From Wikipedia, the free encyclopedia

In mathematics and multivariate statistics, the centering matrix[1] is a symmetric and idempotent matrix, which when multiplied with a vector has the same effect as subtracting the mean of the components of the vector from every component.

Contents

[edit] Definition

The centering matrix of size n is defined as the n-by-n matrix

C_n = I_n - \frac{1}{n}\mathbf{1}\mathbf{1}'

where I_n\, is the identity matrix of size n, \mathbf{1} is the column-vector of n ones and where {\,}' denotes matrix transpose. For example

C_1 = \begin{bmatrix}
0 \end{bmatrix}
,\  
C_2 = \left[ \begin{array}{rrr} 
\frac{1}{2} & -\frac{1}{2} \\ \\
-\frac{1}{2} & \frac{1}{2} 
\end{array} \right] 
,\ 
C_3 = \left[ \begin{array}{rrr}
\frac{2}{3} & -\frac{1}{3} & -\frac{1}{3} \\ \\
-\frac{1}{3} & \frac{2}{3} &  -\frac{1}{3} \\ \\
-\frac{1}{3} & -\frac{1}{3} & \frac{2}{3} 
\end{array} \right]

[edit] Properties

Given a column-vector, \mathbf{v}\, of size n, the centering property of C_n\, can be expressed as

C_n\,\mathbf{v} = \mathbf{v}-(\frac{1}{n}\mathbf{1}'\mathbf{v})\mathbf{1}

where \frac{1}{n}\mathbf{1}'\mathbf{v} is the mean of the components of \mathbf{v}\,.

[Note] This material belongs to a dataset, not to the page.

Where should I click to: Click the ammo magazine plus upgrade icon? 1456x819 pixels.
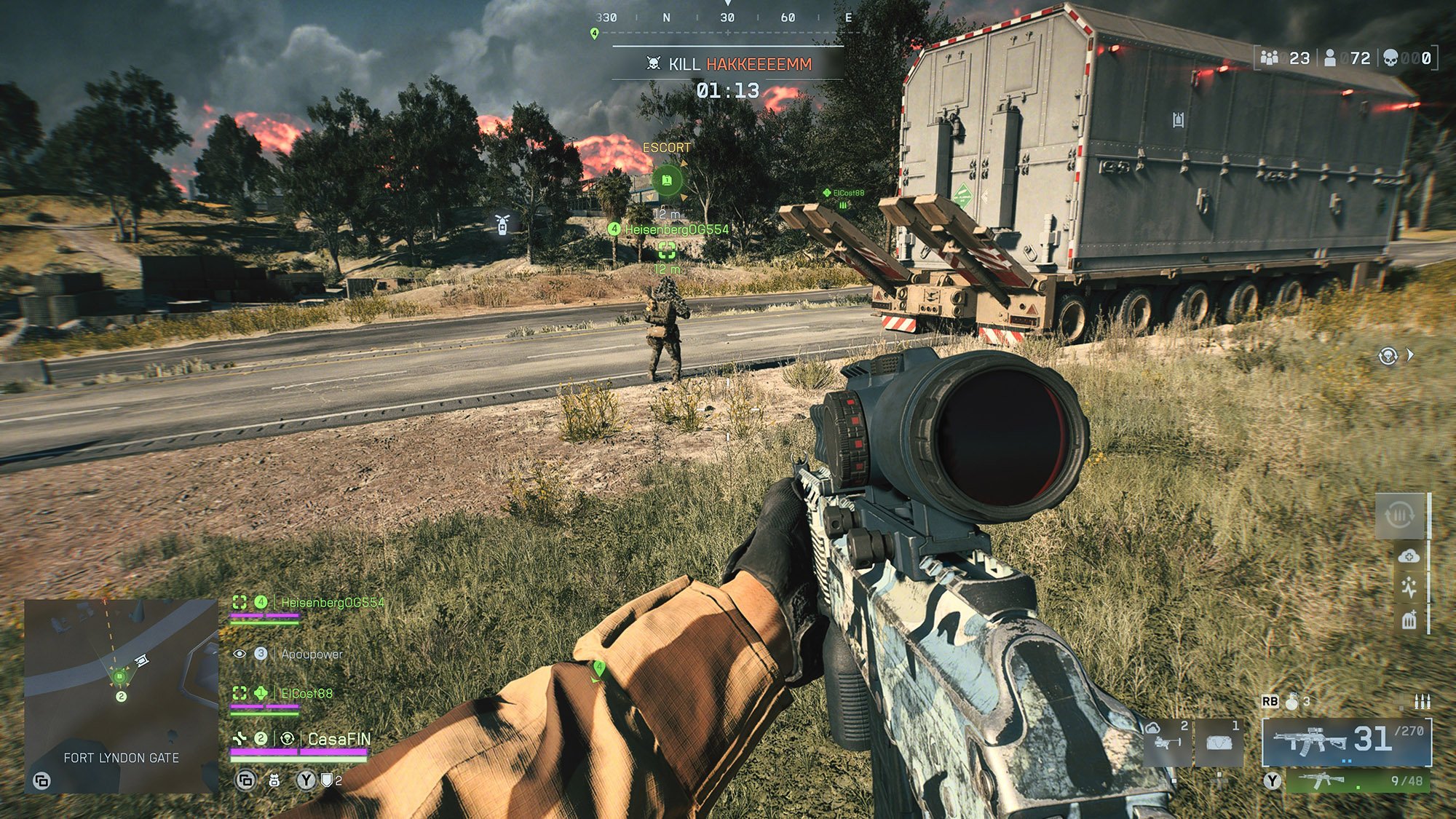click(x=1409, y=620)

C_n\, is symmetric positive semi-definite.

C_n\, is idempotent, so that C_n^k=C_n, for k=1,2,\ldots. Once you have removed the mean, it is zero and removing it again has no effect.

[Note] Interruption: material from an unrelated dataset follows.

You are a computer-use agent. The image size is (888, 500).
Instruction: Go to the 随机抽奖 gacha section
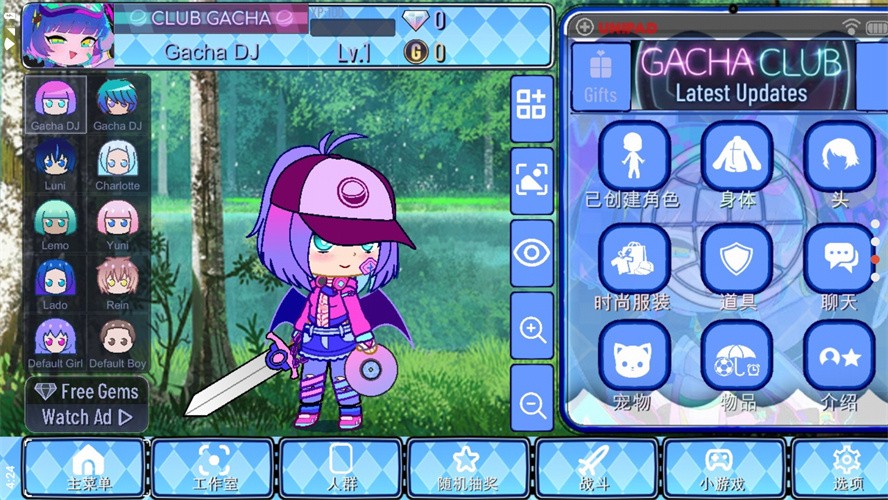[465, 467]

C_n\, is singular. The effects of applying the transformation C_n\,\mathbf{v} cannot be reversed.

C_n\, has the eigenvalue 1 of multiplicity n − 1 and 0 of multiplicity 1.

C_n\, has a nullspace of dimension 1, along the vector \mathbf{1}.

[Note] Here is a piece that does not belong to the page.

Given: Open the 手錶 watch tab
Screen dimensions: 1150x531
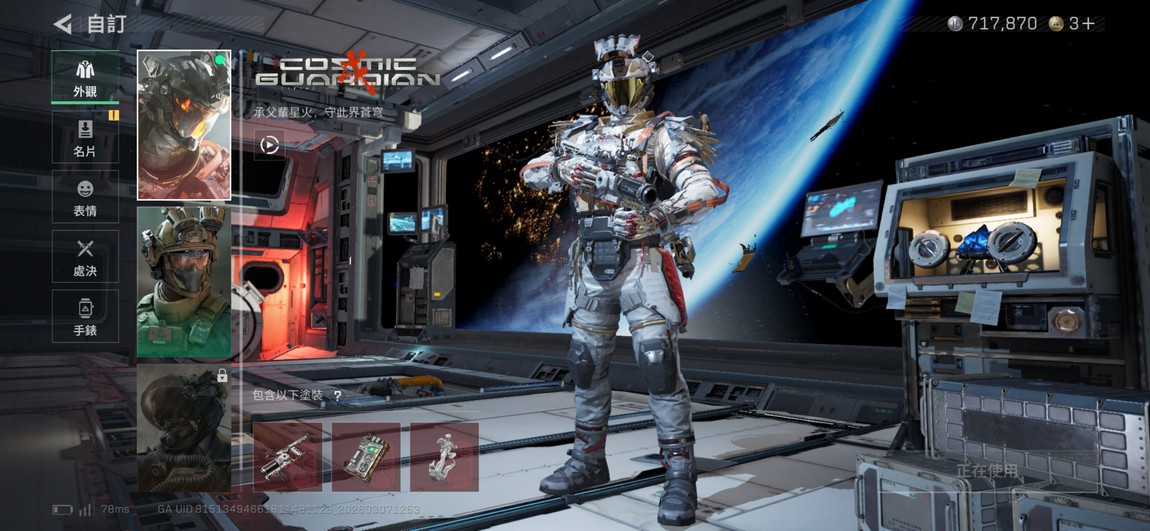Looking at the screenshot, I should point(85,316).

C_n\, is a projection matrix. That is, C_n\mathbf{v} is a projection of \mathbf{v}\, onto the (n − 1)-dimensional subspace that is orthogonal to the nullspace \mathbf{1}. (This is the subspace of all n-vectors whose components sum to zero.)

[edit] Application

Although multiplication by the centering matrix is not a computationally efficient way of removing the mean from a vector, it forms an analytical tool that conveniently and succinctly expresses mean removal. It can be used not only to remove the mean of a single vector, but also of multiple vectors stored in the rows or columns of a matrix. For an m-by-n matrix X\,, the multiplication C_m\,X removes the means from each of the n columns, while X\,C_n removes the means from each of the m rows.

The centering matrix provides in particular a succinct way to express the scatter matrix, S=(X-\mu\mathbf{1}')(X-\mu\mathbf{1}')' of a data sample X\,, where \mu=\tfrac{1}{n}X\mathbf{1} is the sample mean. The centering matrix allows us to express the scatter matrix more compactly as

S=X\,C_n(X\,C_n)'=X\,C_n\,C_n\,X\,'=X\,C_n\,X\,'.

[edit] References

  1. ^ John I. Marden, Analyzing and Modeling Rank Data, Chapman & Hall, 1995, ISBN 0412995212, page 59.